1 Section 36 of the Constitution provides that a person shall be entitled to fair hearing within a reasonable time in the determination of his civil rights and obligations, including any question or determination by or against any government or authority. By the general purport of section 36(2)(a) thereof, where the statute under which the rights and obligations of a person are to be determined provides for an opportunity for such person to make representations to the administering authority, the opportunity is to be given before the authority makes its decision affecting the person.
2 Cap. C21 Laws of the Federation of Nigeria (“LFN”) 2004 (as amended in 2007).
3 Section 69(1) & (2) of the CITA provide a 30-day window from the day an assessment is served, within which an aggrieved taxpayer may object to the assessment in writing, to the FIRS.
4 Under Section 69(5) of the CITA, where the FIRS disagrees with a taxpayer’s written notice to object, it shall issue a NORA to that effect. The NORA gives an aggrieved taxpayer a cause of action before the Body of Appeal Commissioners. Thus, within 30 days after the service of a NORA, an aggrieved taxpayer may lodge an appeal before the Body of Appeal Commissioners pursuant to section 72 of the CITA.
5 Under section 30(1)(b)(I) of the CITA, only foreign entities with a fixed base of business in Nigeria or a reasonable percentage of their turnover in an assessment year attributable to a fixed based in Nigeria, are taxable. Also, under section 45(1) thereof, companies from any country with which Nigeria has an existing Double Taxation Agreement enjoy exemption from tax in Nigeria.
6 By the purport of section 26 of the FIRS (Establishment) Act, 2017, the audit process through which the FIRS is empowered to obtain information from a taxpayer requires either oral or written accounts elicited from such taxpayer by calling for returns or production of books and documents for examination. For fuller or further returns, FIRS is required under section 27 thereof to give notice in writing to the taxpayer, within reasonable time, requesting for such returns/information.
7 See Union Bank of Nigeria Ltd v Prof.
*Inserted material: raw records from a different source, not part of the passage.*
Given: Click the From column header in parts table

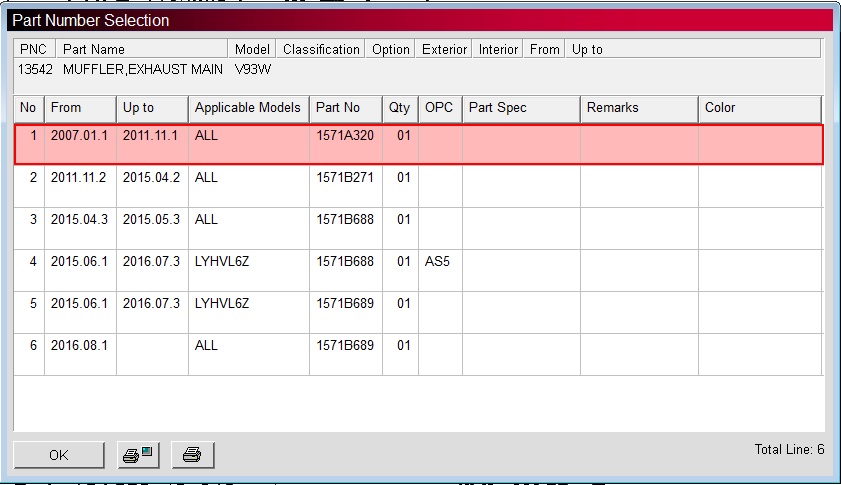Looking at the screenshot, I should pos(80,108).
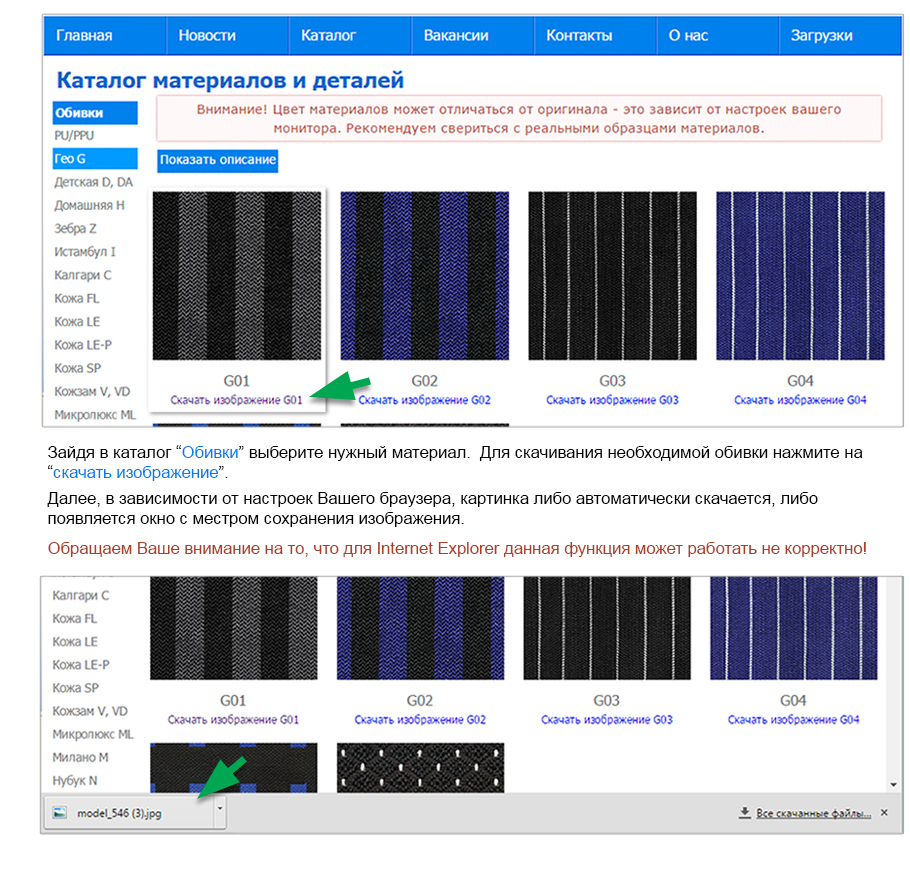Viewport: 910px width, 887px height.
Task: Go to the Каталог navigation tab
Action: click(x=329, y=35)
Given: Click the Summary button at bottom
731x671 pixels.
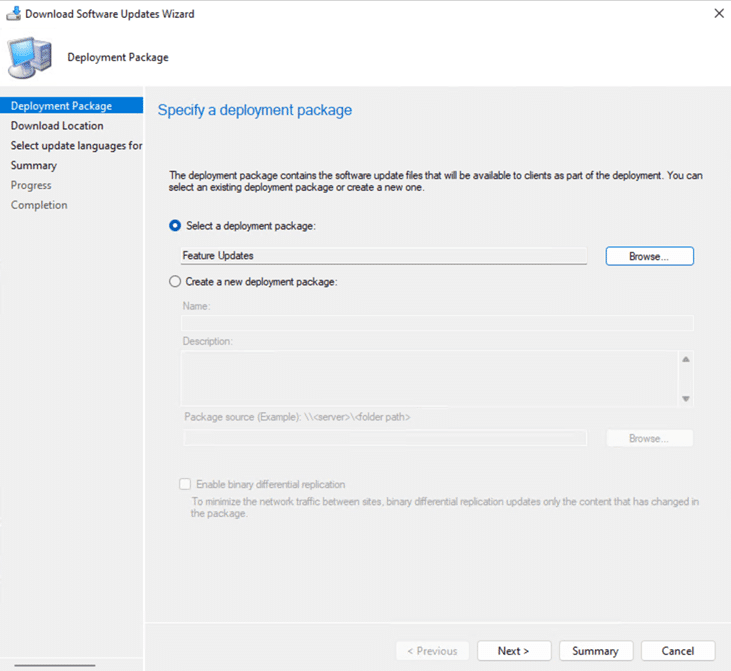Looking at the screenshot, I should pos(595,651).
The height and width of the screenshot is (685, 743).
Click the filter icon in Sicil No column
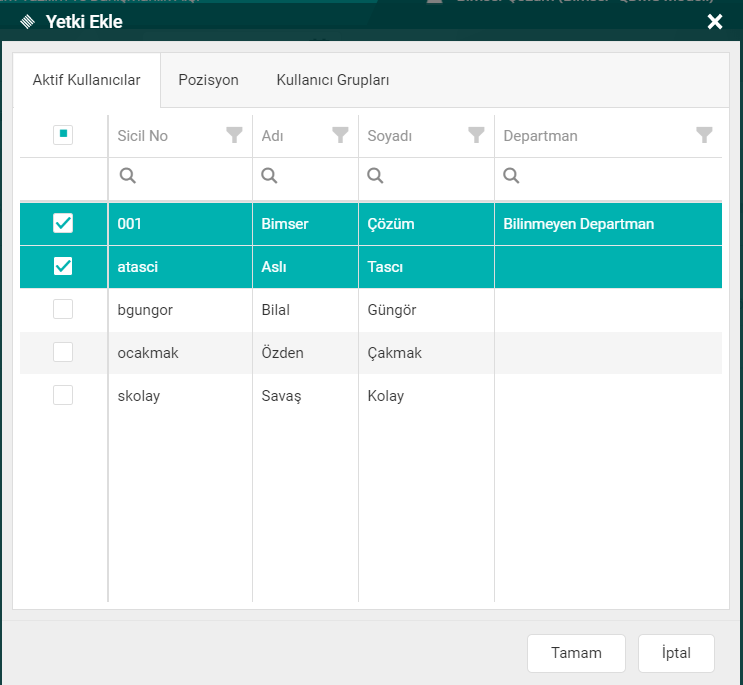coord(234,135)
A. O. Ozigi (1994) 3 NWLR (Pt. 333) 385 Ratio 4
8 See NDIB v Olalomi Industries Limited (2002) 5 NWLR (Pt. 761) 532 Ratio 7
9 In particular, the Tribunal relied on the decision of the Akwa Ibom High Court in Ukpong & Anor. v Commissioner for Finance & Economic Development & Anor. 4 ALL NTC 349 at 360, where the court pronounced that: “the constitution … guarantees a right to fair hearing in the determination of one’s rights and liabilities. The determination of tax payable by any taxpayer is subject to this protection too. That is why there are provisions in the law for objections, appeal and revisions ... the breach of a right to fair hearing renders any proceeding null and void, no matter how competently or brilliantly handled”.
10 See the Supreme Court in Okereke v Yar’adua (2008) ALL F.W.L.R. Part 430 at 626 particularly at 654 paragraph D; and Agip (Nigeria) Ltd v Agip Petroli International (2010) 5 NWLR (Pt. 1187) 348 at 498.